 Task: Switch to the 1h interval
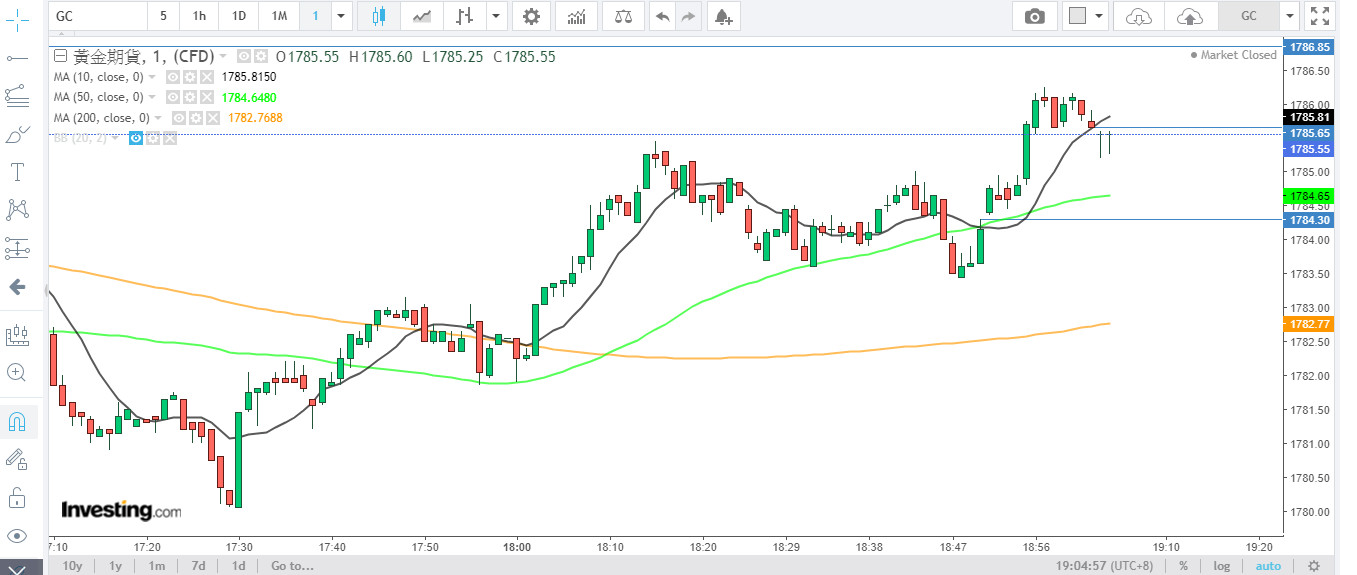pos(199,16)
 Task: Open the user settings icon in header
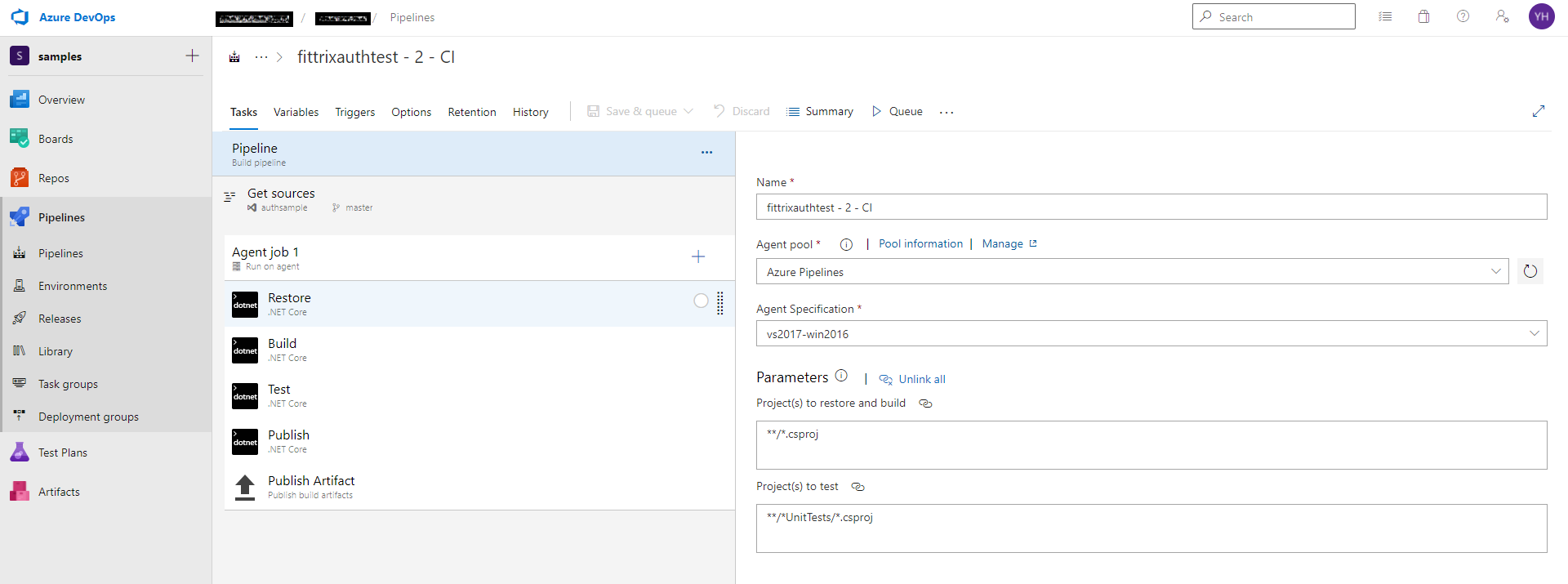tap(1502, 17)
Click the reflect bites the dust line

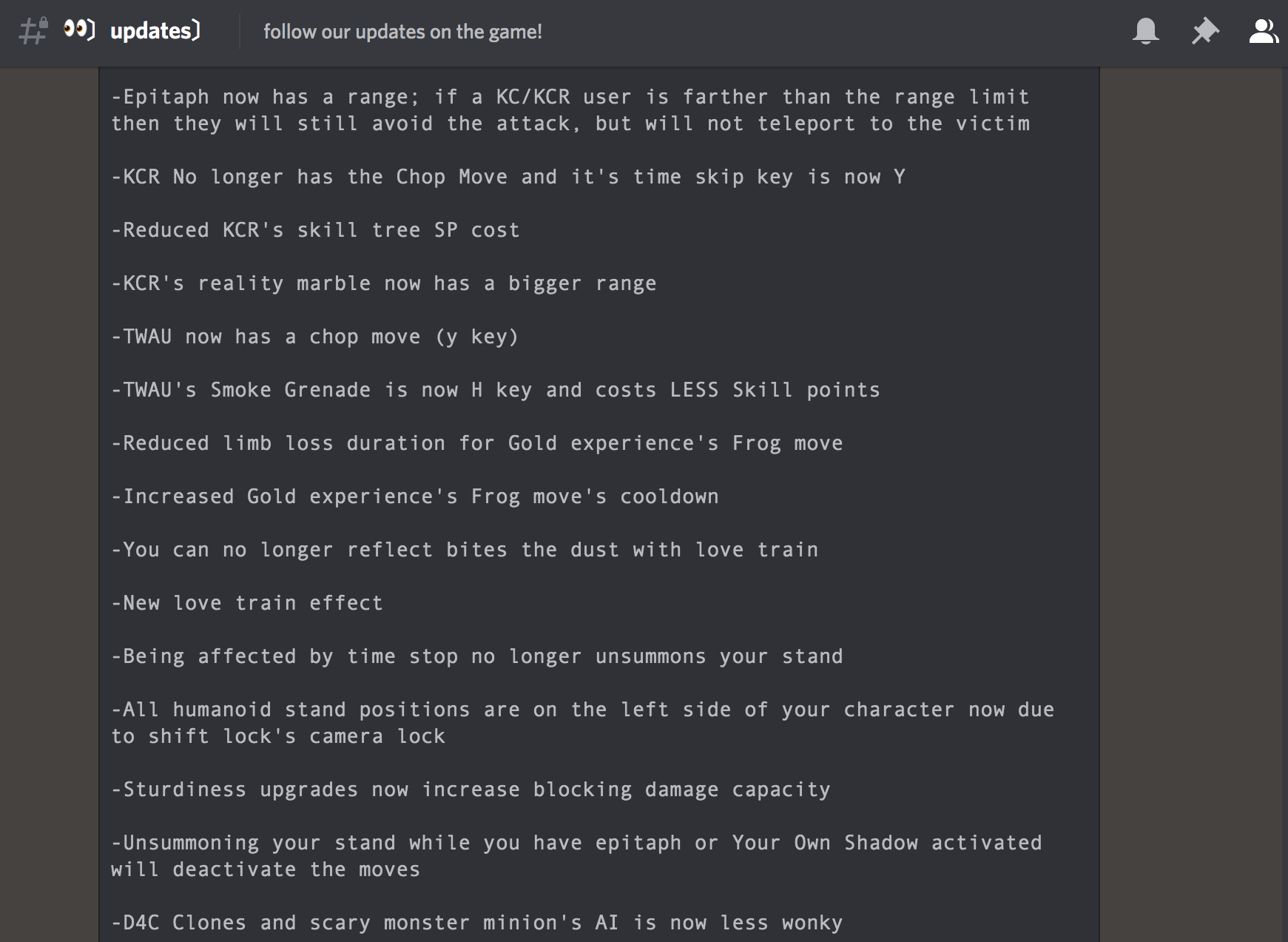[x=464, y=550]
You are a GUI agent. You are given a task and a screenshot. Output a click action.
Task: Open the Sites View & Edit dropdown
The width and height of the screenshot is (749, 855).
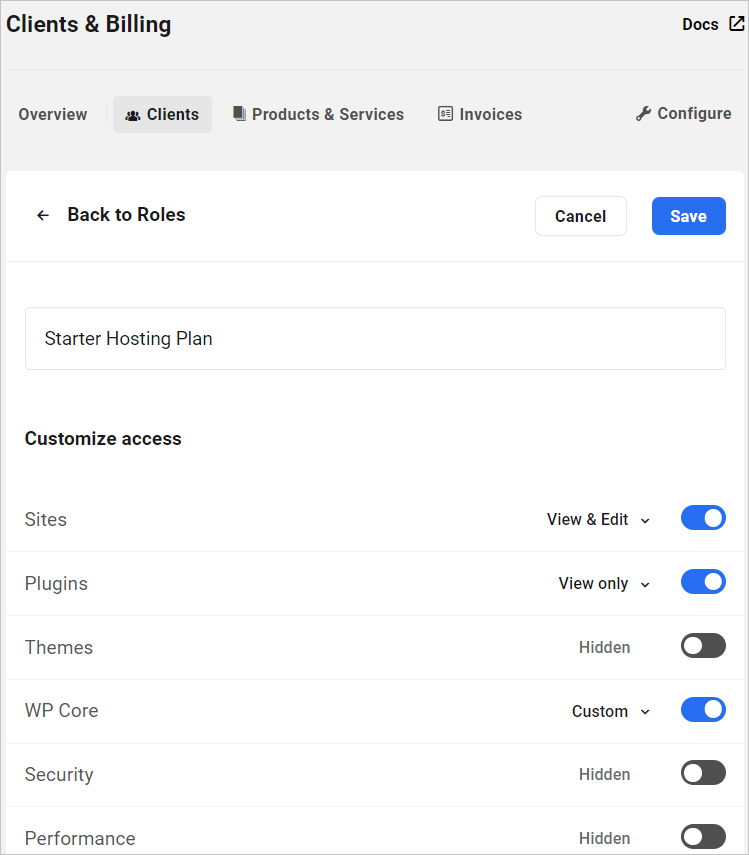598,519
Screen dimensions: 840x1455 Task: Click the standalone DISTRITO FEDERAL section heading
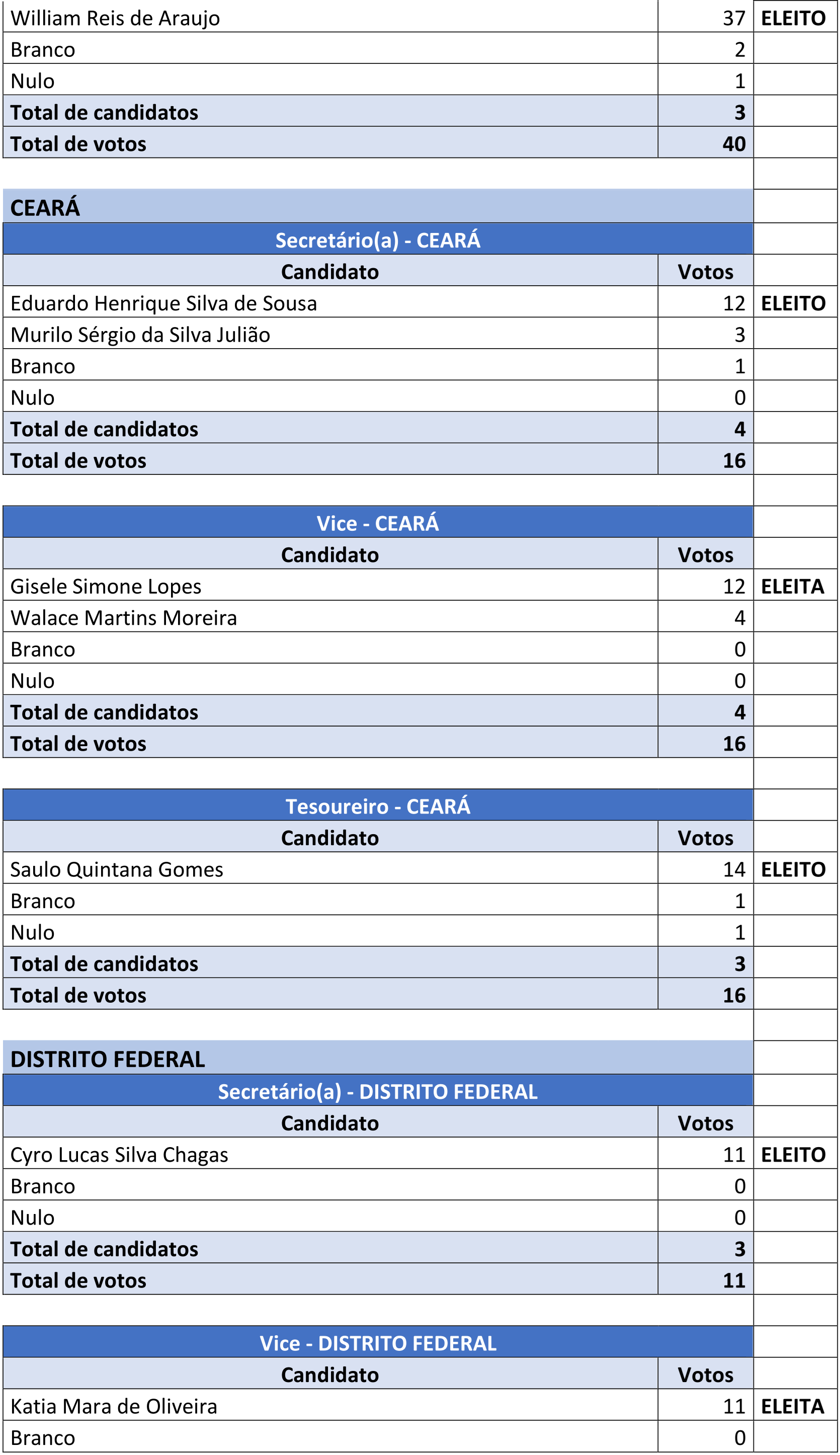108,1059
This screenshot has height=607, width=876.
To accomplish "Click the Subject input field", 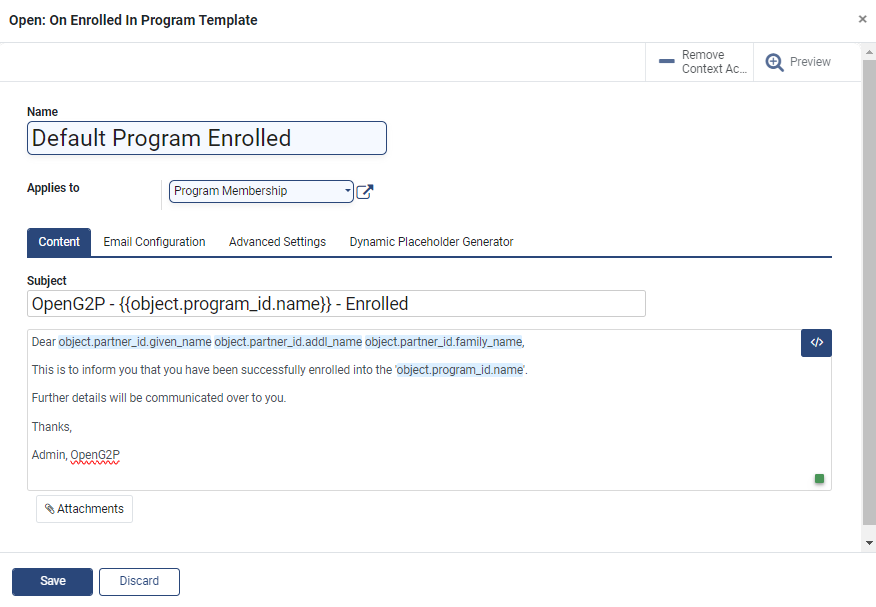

——————

Work to be completed:
Omit the pictures, and please restate word for word the lines running from the line with "Task: Open the user settings icon in header" to the end of the entries.

Response to this task:
 Task: Open the user settings icon in header
tap(1502, 17)
Click the reflect bites the dust line

[x=464, y=550]
You are a GUI agent. You are given a task and a screenshot. Output a click action.
Task: Open the Sites View & Edit dropdown
The width and height of the screenshot is (749, 855).
598,519
Screen dimensions: 840x1455 Task: Click the standalone DISTRITO FEDERAL section heading
108,1059
This screenshot has height=607, width=876.
To accomplish "Click the Subject input field", 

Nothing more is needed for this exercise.